[EXERCISE BRIEF] Return exactly the lines of the records below, starting at the line that contains "[Logistik im Wandel: Herausforderungen" and ending at the line that contains "[DSGVO & Papierdokumente: Risiken", with both of those lines kept.
───
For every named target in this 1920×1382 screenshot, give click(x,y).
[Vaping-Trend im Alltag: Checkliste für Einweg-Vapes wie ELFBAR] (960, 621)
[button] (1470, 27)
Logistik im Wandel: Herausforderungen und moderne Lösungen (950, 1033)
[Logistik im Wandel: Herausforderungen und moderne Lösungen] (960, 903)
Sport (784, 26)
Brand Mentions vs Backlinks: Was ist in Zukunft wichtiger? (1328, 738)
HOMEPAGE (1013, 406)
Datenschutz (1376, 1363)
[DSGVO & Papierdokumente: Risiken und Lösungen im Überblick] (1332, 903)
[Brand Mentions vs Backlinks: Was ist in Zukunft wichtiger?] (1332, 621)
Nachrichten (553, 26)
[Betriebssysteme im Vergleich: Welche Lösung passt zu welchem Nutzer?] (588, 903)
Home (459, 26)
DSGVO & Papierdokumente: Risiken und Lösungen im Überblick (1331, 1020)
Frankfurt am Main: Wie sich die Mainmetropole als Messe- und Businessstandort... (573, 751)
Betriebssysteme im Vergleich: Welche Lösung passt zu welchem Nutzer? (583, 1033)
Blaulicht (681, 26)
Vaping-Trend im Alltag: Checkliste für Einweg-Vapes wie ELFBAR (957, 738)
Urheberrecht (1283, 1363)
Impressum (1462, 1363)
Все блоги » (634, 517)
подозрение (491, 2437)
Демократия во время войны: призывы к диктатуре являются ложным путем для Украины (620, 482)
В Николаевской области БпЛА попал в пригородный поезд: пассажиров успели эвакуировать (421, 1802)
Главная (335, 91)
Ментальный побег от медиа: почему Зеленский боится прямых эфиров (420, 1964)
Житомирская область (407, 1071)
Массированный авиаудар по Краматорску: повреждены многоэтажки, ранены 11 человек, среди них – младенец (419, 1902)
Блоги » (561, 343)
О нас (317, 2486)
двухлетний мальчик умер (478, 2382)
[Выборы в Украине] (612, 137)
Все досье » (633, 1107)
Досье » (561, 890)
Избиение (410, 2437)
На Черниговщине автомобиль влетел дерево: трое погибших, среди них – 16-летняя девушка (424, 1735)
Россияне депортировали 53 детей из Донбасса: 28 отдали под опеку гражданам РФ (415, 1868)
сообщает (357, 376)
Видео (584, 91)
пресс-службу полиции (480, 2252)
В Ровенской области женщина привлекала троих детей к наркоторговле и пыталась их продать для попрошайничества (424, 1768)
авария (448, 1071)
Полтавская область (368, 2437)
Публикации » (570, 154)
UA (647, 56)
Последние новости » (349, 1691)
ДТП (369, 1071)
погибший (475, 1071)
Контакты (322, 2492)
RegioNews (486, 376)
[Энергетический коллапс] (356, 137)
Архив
───
[SOLVED PROBLEM]
[Logistik im Wandel: Herausforderungen und moderne Lösungen] (960, 903)
Sport (784, 26)
Brand Mentions vs Backlinks: Was ist in Zukunft wichtiger? (1328, 738)
HOMEPAGE (1013, 406)
Datenschutz (1376, 1363)
[DSGVO & Papierdokumente: Risiken und Lösungen im Überblick] (1332, 903)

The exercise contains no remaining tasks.